Post by Wade Hampton III » Tue Jul 03, 2018 5:04 pm

Nude paintings, obscene sculptures and gods having sex with animals:
Pompeii's treasure trove of erotic artefacts which prudish scholars
kept locked up!

Erotic paintings and sculptures were part of everyday life in Pompeii,
but when the artefacts were rediscovered they were kept out of sight.
Items were placed in 'Gabinetto Segreto' and hidden until 2000!

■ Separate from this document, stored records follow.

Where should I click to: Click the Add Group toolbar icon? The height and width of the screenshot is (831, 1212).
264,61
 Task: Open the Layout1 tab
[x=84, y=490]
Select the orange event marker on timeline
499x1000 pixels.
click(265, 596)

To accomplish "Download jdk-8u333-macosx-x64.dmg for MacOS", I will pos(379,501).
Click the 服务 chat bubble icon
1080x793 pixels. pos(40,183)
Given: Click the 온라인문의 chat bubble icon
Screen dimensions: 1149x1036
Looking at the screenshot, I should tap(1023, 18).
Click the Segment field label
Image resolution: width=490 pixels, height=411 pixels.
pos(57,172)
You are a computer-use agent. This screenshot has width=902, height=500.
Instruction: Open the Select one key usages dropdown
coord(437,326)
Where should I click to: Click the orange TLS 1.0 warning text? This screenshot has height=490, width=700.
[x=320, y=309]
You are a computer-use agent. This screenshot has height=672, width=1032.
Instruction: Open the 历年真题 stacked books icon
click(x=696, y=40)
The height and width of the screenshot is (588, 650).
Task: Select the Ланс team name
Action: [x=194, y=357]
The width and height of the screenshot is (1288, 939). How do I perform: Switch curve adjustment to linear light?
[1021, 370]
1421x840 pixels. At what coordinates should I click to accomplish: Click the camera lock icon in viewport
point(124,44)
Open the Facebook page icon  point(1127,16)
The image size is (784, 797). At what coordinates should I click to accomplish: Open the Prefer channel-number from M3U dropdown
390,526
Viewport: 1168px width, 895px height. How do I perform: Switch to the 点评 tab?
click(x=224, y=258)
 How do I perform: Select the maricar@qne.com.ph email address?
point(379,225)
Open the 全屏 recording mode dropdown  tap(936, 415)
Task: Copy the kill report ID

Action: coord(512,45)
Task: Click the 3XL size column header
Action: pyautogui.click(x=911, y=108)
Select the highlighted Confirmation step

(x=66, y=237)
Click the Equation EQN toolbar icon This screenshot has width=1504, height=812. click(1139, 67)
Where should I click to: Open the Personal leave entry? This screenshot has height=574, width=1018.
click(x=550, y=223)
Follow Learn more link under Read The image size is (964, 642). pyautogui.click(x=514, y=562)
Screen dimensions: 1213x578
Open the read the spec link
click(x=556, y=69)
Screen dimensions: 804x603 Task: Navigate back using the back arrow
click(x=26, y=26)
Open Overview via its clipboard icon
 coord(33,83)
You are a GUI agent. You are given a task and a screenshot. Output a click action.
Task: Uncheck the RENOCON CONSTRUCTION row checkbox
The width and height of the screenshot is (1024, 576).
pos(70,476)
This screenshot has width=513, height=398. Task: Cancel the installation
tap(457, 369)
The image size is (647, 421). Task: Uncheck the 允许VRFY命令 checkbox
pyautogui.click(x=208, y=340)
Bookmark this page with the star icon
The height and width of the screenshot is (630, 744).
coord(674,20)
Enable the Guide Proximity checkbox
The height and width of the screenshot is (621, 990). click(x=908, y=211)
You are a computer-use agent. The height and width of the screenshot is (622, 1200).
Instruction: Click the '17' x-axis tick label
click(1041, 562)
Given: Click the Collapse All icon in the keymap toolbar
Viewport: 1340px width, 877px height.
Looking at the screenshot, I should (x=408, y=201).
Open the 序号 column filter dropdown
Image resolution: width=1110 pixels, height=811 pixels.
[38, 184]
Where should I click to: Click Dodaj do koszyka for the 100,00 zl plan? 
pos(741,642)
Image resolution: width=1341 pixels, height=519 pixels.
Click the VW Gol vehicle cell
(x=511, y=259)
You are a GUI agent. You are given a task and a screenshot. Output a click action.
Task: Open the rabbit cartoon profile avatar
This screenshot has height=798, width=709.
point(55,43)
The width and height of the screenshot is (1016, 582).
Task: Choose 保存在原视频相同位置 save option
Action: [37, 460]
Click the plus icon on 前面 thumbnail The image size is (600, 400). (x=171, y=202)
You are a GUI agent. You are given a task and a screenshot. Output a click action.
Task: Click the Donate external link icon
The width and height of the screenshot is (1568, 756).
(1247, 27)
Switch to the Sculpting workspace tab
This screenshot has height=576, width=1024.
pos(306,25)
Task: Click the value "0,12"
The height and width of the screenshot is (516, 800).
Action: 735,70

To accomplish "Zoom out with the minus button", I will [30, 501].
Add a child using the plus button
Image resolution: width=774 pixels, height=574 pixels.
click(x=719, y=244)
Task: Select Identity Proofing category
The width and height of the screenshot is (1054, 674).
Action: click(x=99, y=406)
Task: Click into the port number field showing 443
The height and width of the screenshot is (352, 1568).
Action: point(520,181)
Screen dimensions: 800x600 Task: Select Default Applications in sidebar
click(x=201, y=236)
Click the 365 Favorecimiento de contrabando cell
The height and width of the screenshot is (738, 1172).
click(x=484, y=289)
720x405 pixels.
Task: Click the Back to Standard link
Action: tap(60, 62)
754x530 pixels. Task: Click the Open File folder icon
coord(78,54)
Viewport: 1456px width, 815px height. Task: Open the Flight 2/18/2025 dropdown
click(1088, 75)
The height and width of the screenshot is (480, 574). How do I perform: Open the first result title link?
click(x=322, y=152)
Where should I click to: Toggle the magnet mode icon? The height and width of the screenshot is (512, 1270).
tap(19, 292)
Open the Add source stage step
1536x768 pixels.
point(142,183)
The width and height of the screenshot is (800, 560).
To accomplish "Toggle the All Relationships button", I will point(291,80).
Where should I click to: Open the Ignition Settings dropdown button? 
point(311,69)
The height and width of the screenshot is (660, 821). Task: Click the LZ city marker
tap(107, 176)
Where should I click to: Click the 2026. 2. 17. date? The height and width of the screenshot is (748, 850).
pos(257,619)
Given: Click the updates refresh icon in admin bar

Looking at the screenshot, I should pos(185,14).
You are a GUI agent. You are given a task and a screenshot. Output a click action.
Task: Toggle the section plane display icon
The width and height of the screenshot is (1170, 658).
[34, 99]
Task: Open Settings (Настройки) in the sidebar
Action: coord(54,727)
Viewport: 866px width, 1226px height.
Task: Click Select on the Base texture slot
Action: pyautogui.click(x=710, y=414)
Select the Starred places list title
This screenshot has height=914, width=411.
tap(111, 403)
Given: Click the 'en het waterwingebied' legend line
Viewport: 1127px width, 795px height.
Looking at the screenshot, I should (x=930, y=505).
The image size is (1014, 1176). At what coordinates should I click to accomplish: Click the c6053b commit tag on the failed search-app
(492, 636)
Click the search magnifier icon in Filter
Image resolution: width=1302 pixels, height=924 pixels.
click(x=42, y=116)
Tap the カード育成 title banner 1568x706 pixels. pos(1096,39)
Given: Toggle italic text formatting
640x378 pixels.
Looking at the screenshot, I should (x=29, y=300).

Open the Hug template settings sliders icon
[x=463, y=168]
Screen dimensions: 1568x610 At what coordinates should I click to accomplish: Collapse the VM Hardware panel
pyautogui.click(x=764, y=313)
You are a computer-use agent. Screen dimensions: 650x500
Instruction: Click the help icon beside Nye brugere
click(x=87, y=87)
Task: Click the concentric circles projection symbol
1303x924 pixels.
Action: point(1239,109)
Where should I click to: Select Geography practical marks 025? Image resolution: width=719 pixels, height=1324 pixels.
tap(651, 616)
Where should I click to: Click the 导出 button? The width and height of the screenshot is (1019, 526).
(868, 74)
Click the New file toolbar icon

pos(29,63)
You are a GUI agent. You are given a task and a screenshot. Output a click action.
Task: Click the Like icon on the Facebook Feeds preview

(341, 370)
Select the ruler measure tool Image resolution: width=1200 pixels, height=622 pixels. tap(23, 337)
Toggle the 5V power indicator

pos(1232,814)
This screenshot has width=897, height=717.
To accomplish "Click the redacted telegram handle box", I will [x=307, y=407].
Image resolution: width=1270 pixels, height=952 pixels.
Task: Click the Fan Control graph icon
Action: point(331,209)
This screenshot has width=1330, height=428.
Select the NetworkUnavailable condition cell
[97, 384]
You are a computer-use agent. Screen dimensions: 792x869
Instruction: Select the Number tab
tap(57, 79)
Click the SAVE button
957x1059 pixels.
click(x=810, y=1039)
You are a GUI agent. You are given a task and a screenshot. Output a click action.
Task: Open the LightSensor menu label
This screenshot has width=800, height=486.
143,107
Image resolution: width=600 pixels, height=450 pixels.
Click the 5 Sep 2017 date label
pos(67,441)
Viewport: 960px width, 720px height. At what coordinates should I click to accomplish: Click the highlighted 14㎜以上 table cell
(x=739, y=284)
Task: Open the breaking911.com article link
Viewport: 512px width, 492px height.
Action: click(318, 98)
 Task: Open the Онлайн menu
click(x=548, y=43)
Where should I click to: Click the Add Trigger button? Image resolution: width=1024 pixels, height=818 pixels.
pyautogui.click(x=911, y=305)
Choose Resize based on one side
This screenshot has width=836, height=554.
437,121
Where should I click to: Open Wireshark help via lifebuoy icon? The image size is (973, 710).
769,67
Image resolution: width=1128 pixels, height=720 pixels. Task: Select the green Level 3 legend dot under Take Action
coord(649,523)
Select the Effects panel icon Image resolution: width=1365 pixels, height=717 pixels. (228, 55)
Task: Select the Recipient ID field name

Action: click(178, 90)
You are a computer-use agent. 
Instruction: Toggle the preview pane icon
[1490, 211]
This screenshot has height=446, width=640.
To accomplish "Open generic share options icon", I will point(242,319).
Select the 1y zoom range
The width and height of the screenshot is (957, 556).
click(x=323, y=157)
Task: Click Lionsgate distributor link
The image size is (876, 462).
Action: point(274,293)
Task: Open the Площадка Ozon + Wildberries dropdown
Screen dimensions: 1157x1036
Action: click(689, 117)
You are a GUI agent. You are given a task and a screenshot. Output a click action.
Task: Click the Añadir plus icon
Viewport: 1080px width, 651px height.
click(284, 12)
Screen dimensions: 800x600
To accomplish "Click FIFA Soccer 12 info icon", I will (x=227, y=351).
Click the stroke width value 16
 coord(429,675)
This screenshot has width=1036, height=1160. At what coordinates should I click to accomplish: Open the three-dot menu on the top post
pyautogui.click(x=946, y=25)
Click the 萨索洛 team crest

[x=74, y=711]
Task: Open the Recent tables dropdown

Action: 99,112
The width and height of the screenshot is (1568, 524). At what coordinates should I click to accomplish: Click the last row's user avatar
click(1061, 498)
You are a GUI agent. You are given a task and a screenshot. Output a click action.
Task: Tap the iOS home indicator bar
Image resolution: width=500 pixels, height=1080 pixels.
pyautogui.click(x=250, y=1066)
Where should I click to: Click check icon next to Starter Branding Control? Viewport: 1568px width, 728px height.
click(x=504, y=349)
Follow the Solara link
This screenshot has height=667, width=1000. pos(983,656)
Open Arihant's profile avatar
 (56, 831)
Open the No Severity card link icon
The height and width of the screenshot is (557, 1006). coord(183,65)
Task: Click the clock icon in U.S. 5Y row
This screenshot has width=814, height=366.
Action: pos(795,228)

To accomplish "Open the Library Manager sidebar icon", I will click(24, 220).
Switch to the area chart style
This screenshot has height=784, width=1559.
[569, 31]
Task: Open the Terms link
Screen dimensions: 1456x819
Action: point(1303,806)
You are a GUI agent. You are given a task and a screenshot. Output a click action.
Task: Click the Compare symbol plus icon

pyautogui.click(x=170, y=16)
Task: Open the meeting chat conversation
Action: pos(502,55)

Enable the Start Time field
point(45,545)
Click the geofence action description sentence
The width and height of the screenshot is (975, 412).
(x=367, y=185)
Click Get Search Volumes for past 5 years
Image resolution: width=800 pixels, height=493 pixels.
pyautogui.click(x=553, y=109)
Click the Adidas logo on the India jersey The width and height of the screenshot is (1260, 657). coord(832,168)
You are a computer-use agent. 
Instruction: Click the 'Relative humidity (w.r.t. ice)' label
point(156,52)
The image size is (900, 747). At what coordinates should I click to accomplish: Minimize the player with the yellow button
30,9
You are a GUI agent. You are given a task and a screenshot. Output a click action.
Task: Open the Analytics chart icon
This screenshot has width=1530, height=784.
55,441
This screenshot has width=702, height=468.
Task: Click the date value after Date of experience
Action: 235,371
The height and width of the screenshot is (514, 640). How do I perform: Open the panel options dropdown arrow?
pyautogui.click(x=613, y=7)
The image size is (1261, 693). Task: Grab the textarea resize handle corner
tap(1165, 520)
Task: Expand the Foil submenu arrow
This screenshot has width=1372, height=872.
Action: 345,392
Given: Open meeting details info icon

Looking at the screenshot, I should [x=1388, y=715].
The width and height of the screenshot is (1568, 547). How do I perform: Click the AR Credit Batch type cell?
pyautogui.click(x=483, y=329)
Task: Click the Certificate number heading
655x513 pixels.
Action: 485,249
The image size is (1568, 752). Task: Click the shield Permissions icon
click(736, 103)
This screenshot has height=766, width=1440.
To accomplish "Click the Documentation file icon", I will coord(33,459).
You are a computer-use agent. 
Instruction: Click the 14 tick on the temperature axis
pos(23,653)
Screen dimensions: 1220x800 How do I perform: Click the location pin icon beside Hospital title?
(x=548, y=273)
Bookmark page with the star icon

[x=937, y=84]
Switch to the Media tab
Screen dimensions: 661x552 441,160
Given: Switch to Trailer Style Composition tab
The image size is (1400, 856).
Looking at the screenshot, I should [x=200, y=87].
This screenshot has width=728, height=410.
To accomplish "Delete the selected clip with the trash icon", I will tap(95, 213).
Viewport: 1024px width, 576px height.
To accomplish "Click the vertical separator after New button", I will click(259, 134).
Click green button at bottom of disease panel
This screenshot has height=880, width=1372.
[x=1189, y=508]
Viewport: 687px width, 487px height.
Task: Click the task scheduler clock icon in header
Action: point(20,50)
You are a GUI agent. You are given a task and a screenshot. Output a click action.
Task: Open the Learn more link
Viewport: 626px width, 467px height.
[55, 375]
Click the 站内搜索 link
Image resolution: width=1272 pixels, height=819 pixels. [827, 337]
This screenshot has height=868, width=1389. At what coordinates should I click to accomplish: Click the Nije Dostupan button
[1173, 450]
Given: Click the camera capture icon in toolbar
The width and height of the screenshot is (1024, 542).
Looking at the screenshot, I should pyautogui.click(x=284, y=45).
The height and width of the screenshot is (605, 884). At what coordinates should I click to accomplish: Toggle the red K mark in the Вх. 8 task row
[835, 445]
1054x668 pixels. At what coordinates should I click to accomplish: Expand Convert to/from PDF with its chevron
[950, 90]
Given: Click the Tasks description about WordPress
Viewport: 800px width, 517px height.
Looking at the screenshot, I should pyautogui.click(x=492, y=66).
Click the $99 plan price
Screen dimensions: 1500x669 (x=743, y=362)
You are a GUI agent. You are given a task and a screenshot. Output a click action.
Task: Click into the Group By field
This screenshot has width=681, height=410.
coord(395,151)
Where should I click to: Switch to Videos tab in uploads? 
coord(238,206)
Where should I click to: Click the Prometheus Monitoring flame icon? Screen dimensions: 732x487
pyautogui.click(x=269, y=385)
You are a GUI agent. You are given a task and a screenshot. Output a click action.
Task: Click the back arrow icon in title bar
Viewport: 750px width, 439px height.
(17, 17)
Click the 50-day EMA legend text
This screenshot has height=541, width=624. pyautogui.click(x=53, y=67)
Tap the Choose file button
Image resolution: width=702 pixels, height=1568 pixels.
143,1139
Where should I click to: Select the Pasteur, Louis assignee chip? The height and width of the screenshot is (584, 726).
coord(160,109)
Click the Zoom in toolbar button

Explicit: This statue of Pan having sex with a goat is one of the obscene
statues in the 'Gabinetto Segreto'

By HUGO GYE
PUBLISHED: 12:19 EDT, 30 September 2013
UPDATED: 13:19 EDT, 30 September 2013

When the treasures of Pompeii were unearthed in the 18th century,
you might imagine that archaeologists would have been keen to show
off their finds, which revolutionised modern understanding of the
Roman world. But one part of the collection was hidden away for
nearly 200 years - the erotic art which was a central part of everyday
life as it adorned the houses of local citizens. And even now, the
sexually explicit material with embarrassed its discoverers is kept
in a so-called 'secret cabinet' separate from the rest of the material
discovered in Pompeii and neighbouring Herculaneum.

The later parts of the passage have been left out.